Request -> Rewrite all of these records with every "icon" changed to "symbol" and everything else kept the same, and leave the pictures out.

**** Records for this task ****

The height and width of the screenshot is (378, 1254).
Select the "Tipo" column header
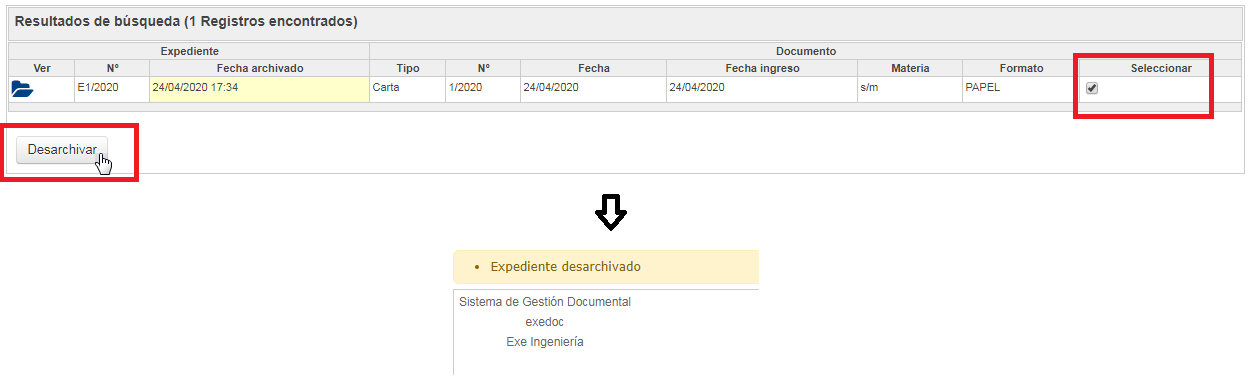407,68
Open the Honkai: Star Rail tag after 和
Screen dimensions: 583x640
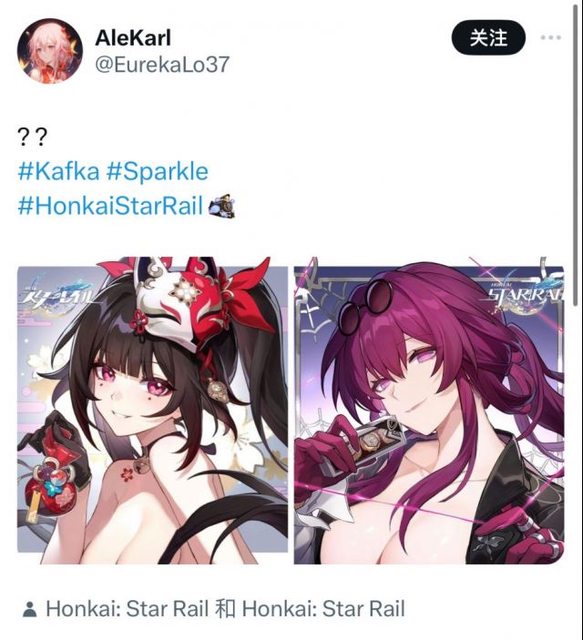(323, 609)
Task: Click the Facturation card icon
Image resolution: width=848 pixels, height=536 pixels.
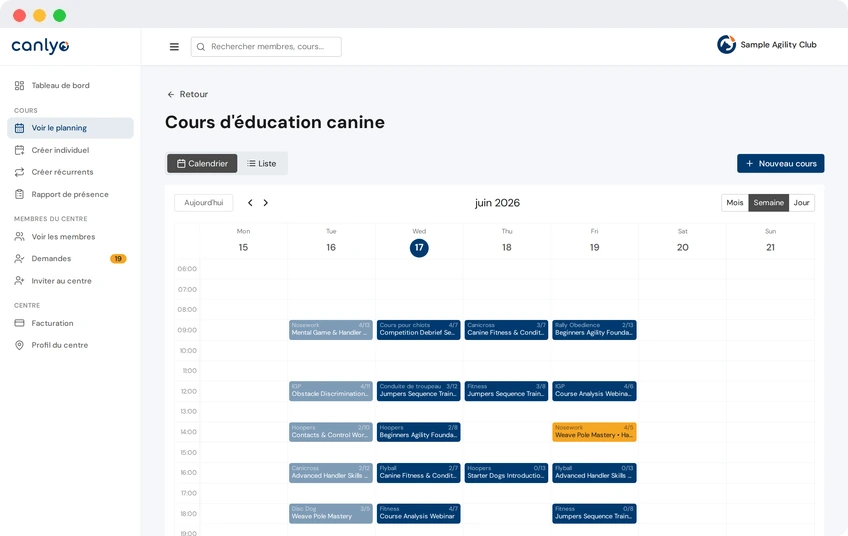Action: point(19,323)
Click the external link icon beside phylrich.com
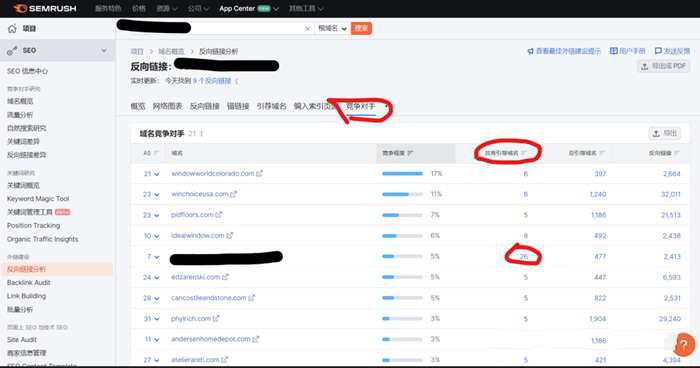 click(216, 318)
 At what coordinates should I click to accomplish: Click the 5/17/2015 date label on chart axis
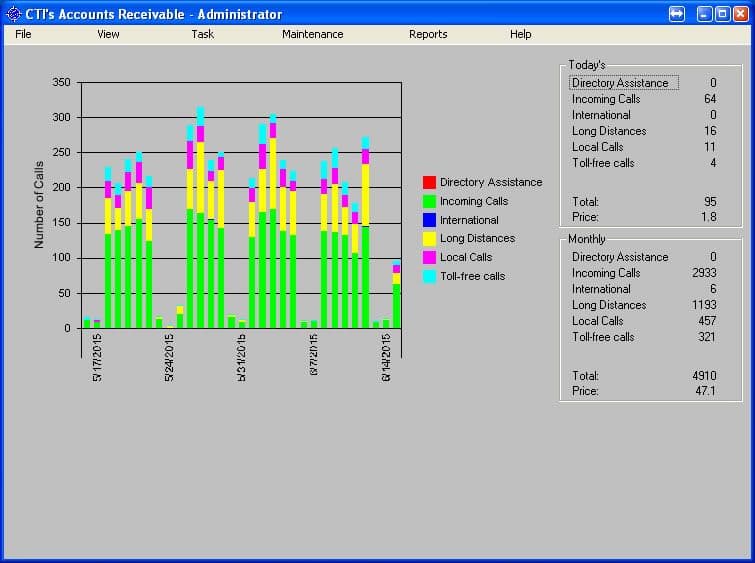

****

Task response ->
The height and width of the screenshot is (378, 1254).
Select the "Tipo" column header
407,68
Open the Honkai: Star Rail tag after 和
Screen dimensions: 583x640
(323, 609)
Task: Click the Facturation card symbol
Image resolution: width=848 pixels, height=536 pixels.
Action: point(19,323)
Click the external link symbol beside phylrich.com
 click(216, 318)
 At what coordinates should I click to accomplish: Click the 5/17/2015 date label on chart axis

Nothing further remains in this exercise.